Apple's Nano

The events in New Orleans maxed out the bandwidth of the News channels, so Apple had to compete for attention. Steve Jobs, with his talent for publicity, did well anyway. There had been too much speculation about the “iPhone” for it to deliver any surprises and thus press comment on it has been muted, expressing a little disappointment. It cannot play music as your ring tone – the carriers would not like that – they sell rings tones for $1.5 to $3 which is a good deal more than the iTunes price of 99 cents a song. The song capacity is low (at 1000 songs) and the only surprise is flashing lights in the side of the phone to sync with the music. It’s the kind of ostentatious feature that will appeal to the teens and irritate everyone else. Worst of all is that you cannot download songs over the air; you have to pull them in from your PC.

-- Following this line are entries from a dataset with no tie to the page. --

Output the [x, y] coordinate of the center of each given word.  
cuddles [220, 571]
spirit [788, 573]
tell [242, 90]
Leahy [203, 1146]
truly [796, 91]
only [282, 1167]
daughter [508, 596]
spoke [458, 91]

However this is no great surprise, because the carriers will want a cut of the action for downloading songs over the air. Who’s going to want to pay their tax? Nobody I think. Already there are mobile phones that support WiFi, and WiFi is getting so pervasive that the next generation of phones will probably all be equipped.

Hey carriers, listen. Give it up. Carry the music just for call charges – otherwise you’ll lose all the business. You don’t have a sustainable monopoly of any kind. WiFi is going to eat it for breakfast. The mesh networks are coming. You have to compete on value and convenience. Do you hear me?

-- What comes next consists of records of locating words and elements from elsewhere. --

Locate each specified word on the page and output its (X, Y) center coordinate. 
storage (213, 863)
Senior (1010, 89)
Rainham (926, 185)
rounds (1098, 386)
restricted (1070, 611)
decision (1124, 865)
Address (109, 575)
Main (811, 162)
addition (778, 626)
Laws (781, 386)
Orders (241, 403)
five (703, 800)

Anyway Steve Jobs wrong-footed everyone by announcing the “iPod nano”, which no-one expected. This has drawn a good deal of attention because it is one third the thickness of the typical iPod and will appeal to the teens. It’s all memory stick, but more memory stick than was in the iPod Shuffle. The surprise got him his column inches and I’m sure he’s happy with the coverage.

The next version of the “iPhone” will be the interesting one. Apple is not going to be happy with the limitations of this version.